Brief: Return verbatim the portion of the material below that starts at the line containing "Instruction: Click the back" and ends at its last line.

Start of Data provided

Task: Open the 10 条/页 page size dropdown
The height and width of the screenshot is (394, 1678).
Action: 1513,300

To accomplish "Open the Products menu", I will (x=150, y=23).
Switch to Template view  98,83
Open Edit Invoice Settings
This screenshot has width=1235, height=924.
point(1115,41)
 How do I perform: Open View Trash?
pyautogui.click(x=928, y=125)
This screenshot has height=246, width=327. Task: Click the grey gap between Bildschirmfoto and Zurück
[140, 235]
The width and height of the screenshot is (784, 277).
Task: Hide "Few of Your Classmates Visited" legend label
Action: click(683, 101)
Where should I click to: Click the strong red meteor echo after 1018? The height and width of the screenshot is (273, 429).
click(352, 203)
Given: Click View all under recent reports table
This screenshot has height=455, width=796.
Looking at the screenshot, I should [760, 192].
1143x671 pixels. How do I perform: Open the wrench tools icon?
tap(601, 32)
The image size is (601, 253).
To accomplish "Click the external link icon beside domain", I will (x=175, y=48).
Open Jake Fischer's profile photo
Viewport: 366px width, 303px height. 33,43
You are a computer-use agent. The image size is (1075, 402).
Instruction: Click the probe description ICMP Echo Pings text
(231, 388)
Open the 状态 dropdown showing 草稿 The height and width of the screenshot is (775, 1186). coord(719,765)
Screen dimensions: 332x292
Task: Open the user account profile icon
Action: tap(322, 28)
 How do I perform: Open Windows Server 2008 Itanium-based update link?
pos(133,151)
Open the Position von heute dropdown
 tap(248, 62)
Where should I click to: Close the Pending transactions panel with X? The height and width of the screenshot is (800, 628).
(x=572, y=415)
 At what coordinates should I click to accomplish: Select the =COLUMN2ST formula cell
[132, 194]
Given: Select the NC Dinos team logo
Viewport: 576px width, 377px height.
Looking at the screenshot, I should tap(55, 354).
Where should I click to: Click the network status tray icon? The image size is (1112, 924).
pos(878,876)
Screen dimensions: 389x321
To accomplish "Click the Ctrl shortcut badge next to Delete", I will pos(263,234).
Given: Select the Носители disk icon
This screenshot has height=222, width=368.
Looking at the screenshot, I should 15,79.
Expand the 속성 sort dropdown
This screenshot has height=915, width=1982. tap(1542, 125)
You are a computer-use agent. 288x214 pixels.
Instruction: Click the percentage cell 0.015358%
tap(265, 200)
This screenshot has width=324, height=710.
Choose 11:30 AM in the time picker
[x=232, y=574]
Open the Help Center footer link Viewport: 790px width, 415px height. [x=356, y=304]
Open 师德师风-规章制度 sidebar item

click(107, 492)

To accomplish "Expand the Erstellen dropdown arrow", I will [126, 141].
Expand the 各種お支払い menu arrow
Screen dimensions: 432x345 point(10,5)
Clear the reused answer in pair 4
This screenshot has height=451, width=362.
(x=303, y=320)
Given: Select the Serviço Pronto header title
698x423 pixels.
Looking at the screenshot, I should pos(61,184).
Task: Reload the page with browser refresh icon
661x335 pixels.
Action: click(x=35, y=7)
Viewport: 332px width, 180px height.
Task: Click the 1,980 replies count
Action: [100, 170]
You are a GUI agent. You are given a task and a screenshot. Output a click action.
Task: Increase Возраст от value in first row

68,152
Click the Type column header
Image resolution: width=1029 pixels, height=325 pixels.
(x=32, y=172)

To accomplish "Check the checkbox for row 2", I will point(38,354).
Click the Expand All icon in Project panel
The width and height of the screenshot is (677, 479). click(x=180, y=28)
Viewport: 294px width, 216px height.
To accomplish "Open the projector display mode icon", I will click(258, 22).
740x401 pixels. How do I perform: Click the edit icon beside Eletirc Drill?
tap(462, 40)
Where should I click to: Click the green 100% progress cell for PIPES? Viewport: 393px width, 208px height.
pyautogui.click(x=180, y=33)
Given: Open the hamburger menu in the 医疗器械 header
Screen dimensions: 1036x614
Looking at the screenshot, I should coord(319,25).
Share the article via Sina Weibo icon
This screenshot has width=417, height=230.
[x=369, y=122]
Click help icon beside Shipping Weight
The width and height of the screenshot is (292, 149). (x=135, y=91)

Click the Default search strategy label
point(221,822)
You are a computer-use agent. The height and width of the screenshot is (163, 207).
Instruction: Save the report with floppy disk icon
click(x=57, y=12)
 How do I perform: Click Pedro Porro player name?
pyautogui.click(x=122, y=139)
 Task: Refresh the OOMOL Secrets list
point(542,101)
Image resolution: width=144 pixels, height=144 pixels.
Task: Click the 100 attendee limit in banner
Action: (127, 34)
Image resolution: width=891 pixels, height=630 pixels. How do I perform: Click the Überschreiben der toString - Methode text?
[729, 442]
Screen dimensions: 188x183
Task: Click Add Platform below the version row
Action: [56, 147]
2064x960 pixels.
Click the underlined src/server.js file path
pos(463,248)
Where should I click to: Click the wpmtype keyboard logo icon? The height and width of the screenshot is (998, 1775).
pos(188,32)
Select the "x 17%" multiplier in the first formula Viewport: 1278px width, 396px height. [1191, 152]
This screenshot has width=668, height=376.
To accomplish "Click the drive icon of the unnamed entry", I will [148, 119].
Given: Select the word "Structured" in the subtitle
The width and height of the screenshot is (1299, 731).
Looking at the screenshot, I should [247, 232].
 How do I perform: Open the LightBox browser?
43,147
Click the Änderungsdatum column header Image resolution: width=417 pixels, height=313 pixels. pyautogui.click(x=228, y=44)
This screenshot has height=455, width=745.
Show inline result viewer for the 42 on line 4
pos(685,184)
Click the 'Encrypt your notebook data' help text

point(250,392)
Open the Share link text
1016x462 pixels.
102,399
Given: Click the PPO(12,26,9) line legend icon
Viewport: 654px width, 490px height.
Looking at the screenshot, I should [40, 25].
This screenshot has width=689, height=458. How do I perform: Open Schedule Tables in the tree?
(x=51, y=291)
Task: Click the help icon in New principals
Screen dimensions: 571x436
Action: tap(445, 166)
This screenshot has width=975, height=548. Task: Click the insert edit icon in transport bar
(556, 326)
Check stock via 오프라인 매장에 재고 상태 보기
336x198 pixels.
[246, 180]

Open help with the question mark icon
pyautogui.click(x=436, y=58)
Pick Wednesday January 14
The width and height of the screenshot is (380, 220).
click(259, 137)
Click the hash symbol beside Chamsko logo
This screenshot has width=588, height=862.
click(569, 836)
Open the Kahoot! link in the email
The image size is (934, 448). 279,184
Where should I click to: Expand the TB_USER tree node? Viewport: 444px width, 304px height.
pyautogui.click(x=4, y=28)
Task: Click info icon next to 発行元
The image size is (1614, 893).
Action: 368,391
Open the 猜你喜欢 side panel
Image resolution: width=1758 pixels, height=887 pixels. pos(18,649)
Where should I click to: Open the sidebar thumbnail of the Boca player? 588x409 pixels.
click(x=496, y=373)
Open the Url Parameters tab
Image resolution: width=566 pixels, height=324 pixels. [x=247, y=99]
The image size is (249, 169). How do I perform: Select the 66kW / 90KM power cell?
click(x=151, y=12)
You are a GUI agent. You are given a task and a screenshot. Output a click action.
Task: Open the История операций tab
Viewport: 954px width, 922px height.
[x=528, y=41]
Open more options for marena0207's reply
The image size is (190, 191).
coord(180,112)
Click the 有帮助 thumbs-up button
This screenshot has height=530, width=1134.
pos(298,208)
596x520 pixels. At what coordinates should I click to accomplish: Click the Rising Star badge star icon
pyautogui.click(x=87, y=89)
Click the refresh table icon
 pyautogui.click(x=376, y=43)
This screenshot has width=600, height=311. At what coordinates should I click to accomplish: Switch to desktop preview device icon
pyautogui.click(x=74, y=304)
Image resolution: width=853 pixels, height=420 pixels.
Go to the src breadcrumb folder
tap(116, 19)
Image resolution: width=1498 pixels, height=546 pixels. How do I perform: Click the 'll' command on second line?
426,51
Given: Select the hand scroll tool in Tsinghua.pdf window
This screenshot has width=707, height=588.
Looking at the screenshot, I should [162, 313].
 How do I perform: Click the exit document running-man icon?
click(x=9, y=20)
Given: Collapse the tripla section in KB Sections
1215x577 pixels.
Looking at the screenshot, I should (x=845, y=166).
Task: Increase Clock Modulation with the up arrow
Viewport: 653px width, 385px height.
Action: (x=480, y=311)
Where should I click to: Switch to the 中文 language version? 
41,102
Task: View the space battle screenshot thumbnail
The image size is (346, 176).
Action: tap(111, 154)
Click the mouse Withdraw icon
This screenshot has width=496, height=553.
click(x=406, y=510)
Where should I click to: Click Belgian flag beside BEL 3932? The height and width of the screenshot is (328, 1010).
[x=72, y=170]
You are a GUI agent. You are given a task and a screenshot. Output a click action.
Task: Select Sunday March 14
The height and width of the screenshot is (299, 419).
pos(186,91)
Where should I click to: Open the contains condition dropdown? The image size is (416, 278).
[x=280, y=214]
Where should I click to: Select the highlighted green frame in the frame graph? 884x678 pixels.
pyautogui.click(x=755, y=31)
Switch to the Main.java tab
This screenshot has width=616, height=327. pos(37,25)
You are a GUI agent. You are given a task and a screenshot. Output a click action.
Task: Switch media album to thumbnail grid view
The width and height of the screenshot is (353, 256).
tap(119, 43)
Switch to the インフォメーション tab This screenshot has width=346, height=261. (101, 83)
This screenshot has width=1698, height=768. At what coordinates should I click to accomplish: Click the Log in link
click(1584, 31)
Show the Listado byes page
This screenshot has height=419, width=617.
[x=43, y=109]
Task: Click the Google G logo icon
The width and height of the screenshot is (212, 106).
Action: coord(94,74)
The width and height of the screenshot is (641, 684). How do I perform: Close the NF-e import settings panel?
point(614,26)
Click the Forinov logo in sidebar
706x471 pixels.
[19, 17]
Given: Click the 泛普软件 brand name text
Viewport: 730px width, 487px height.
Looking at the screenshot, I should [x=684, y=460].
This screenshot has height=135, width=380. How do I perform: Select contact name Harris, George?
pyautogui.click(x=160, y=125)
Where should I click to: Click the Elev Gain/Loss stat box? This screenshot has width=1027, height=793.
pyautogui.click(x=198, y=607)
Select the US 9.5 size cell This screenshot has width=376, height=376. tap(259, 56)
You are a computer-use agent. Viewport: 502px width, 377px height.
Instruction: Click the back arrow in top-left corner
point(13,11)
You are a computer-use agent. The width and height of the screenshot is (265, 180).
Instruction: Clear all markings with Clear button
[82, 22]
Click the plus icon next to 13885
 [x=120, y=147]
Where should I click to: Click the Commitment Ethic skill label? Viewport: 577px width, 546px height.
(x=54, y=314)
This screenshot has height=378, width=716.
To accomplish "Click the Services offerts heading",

End of Data provided

Problem solution:
Instruction: Click the back arrow in top-left corner
point(13,11)
You are a computer-use agent. The width and height of the screenshot is (265, 180).
Instruction: Clear all markings with Clear button
[82, 22]
Click the plus icon next to 13885
 [x=120, y=147]
Where should I click to: Click the Commitment Ethic skill label? Viewport: 577px width, 546px height.
(x=54, y=314)
This screenshot has height=378, width=716.
To accomplish "Click the Services offerts heading",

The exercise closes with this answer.